FIG. 3 is an enlarged view of the encircled region of FIG. 2.
FIG. 4 is an exploded perspective view of selected parts of the
barrier of FIGS. 1 through 3.
DETAILED DESCRIPTION OF THE PRESENTLY PREFERRED EMBODIMENTS
Turning now to the drawings, FIGS. 1 and 2 show two views of a
barrier 10 that incorporates a preferred embodiment of this
invention. This barrier 10 includes an axially extending array of
diaphragms 12. Two fender panels 14 are connected at their forward
ends to each of the diaphragms 12, and energy absorbing elements 16
are placed between the diaphragms 12. In FIG. 1, only one of the
energy absorbing elements is shown (in exploded perspective), and
the conventional nose piece has been removed for clarity.
The features of the barrier 10 described above, along with other
features such as the manner in which the diaphragms 12 are
supported, are preferably formed as described in the related U.S.
patent application Ser. No. 08/558,109 filed Nov. 13, 1995,
assigned to the assignee of the present invention.
As best shown in FIG. 1, the fender panels 14 define longitudinally
extending slots 18, and the diaphragms 12 are of varying lengths.
In general, the fender panels 14 are disposed at an angle with
respect to the centerline of the barrier 10. In this preferred
embodiment, that angle is between 3 and 6 degrees. Thus the fender
panels 14 on one side of the barrier 10 are non-parallel with
respect to the fender panels 14 on the other side of the barrier
10.
As best shown in FIGS. 3 and 4, each of the fender panels 14 is
mounted by means of hinges 20 and fasteners 22 at its forward end
to a respective one of the diaphragms 12. This allows the fender
panels 14 to pivot outwardly during an impact.

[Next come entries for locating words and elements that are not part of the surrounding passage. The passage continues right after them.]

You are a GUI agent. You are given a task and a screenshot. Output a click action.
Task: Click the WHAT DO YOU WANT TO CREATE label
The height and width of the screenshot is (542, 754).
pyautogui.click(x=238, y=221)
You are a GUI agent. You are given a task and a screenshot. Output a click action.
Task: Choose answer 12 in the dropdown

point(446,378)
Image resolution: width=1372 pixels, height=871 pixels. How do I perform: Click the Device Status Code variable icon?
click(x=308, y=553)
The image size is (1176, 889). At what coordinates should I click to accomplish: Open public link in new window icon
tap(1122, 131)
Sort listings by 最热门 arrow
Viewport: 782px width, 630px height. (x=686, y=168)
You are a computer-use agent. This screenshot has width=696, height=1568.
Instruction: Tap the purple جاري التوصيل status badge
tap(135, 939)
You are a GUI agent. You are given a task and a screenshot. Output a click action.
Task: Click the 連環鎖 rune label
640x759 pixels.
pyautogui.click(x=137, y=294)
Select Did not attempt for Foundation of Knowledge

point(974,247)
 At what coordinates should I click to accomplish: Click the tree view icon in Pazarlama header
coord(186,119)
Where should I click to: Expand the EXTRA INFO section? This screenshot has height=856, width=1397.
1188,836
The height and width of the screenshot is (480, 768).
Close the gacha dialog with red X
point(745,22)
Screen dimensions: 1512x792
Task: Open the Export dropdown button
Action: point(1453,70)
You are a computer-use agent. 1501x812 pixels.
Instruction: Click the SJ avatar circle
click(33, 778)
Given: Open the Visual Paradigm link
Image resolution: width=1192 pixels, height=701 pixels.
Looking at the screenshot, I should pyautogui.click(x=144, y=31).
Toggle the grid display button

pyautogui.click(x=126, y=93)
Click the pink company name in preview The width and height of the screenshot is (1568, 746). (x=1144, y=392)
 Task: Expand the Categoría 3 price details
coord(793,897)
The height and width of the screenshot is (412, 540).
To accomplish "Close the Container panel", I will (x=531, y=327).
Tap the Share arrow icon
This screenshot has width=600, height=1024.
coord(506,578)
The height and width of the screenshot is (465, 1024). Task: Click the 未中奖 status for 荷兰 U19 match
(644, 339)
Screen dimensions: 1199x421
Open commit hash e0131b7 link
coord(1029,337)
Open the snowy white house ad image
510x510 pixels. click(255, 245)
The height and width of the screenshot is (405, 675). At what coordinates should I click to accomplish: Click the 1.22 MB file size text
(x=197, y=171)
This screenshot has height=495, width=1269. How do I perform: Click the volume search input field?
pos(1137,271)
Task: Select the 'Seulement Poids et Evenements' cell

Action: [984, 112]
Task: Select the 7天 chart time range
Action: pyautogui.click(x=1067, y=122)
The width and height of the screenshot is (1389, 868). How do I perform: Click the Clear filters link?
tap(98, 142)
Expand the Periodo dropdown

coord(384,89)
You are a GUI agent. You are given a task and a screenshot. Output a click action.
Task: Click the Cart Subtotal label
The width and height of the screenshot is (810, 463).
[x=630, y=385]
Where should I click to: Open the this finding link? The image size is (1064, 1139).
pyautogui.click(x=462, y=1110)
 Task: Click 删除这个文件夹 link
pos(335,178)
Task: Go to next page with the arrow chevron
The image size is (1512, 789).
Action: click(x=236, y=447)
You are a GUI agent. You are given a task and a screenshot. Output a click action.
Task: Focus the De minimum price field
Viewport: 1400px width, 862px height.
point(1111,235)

In this way, axial
collapse of the barrier 10 allowed, without unnecessarily stressing
or damaging the fender panels 14. When two adjacent diaphragms 12
are collapsed closely adjacent to one another in an impact, as
shown in FIG. 2, the included angle between two adjacent fender
panels 14 can be approximately 16.degree..
The fender panels 14 are also held in position by fasteners 24. The
fasteners 24 in this embodiment include a bolt 26 having an
enlarged head 28 and a threaded portion 30. The enlarged head 28 of
the bolt 26 bears on an enlarged washer 32 such that the washer 32
and the bolt 26 are free to slide along the length of the slot 18.
The inner end of the bolt 26 passes through the forward portion of
a rearwardly adjacent fender panel 14 and the associated hinge
20.
Each fastener 24 also includes a helical coil compression spring 34
that bears at its outer end against the hinge 20 and its inner end
against a washer 36 and a nut 38. The center portion of the bolt 26
can be considered a shank, and the head 24 and the nut 38 can be
considered enlarged end portions of the shank.
Simply by way of example, the following details of construction
have been found suitable in one application. These details of
construction are, of course, not intended to limit the scope of the
following claims. In this example, the spring 34 provides a
compression stroke of 90 mm (31/2 inches) and a spring rate of 46
kg/cm (256 pounds per inch). During assembly the nut 38 is used to
pre-compress the spring 34 by about 25 mm (1 inch), such that a 63
mm (21/2 inch) stroke remains. This pre-compression of the spring
34 provides a force in excess of 115 kg (250 pounds) tending to
hold the ridges 38 of the fender panels 14 mechanically interlocked
with one another. By way of example, the spring 34 can be formed of
oil tempered, high carbon steel (ASTM A229) with the following
dimensions:
Rectangular wire: 7.92 mm.times.4.78 mm (0.312 in.times.0.188
in);
Outside diameter: 38 mm (1.5 in);
Inside diameter: 19 mm (0.75 in);
Free length: 203 mm (8 in).
The bolt 26 may be formed of mechanically galvanized steel with the
following dimensions:
Shaft: 16 mm (5/8 in) diameter, 11 UNC, 254 mm (10 in) length
(ASTM-F835);
Length of Thread: 44 mm (1.75 in);
Head: flat socket head.
The hinges 20 can be formed of 22 mm (7/8 in) steel plates welded
to the diaphragms 12 and bolted to the fender panels 14. The
barrels of the hinges 20 can be formed of welded in place tubular
steel having an outer diameter of 38 mm (1.5 in), a wall thickness
of 9.5 mm (0.375 in) and a length of 21 mm (0.81 in). The hinge
pins may be formed as conventional bolts passing through the
barrels.
In the event of an axial collision as shown in FIG. 2, the energy
absorbing elements 16 collapse, the diaphragms 12 move closely
adjacent to one another, the fender panels 14 telescope over one
another, and the fender panels 14 flare outwardly. This outward
movement of the fender panels 14 about the pivot axes of the hinges
20 is accommodated by the fasteners 24 (FIG. 3). In particular, as
a forward fender panel 14 pivots outwardly with respect to the
respective rearward fender panel 14, the spring 34 compresses.
Thus, pivoting movement is accommodated in the fender panels 14,
while preserving a positive interconnection via the fastener 24
between adjacent fender panels 14. The limited separation between
adjacent fender panels 14 allowed by the fasteners 24 substantially
reduces loads on and permanent deformation of the fender panels 14
in an axial impact.
After the impact, the barrier 10 can readily be returned to its
original position by pulling the forward diaphragm 12 outwardly.
Often, the fender panels 14 are not permanently deformed, and they
do not need to be repaired or replaced. The springs 34
automatically pull the fender panels 14 back into their original
alignment as the barrier is pulled back to its original position.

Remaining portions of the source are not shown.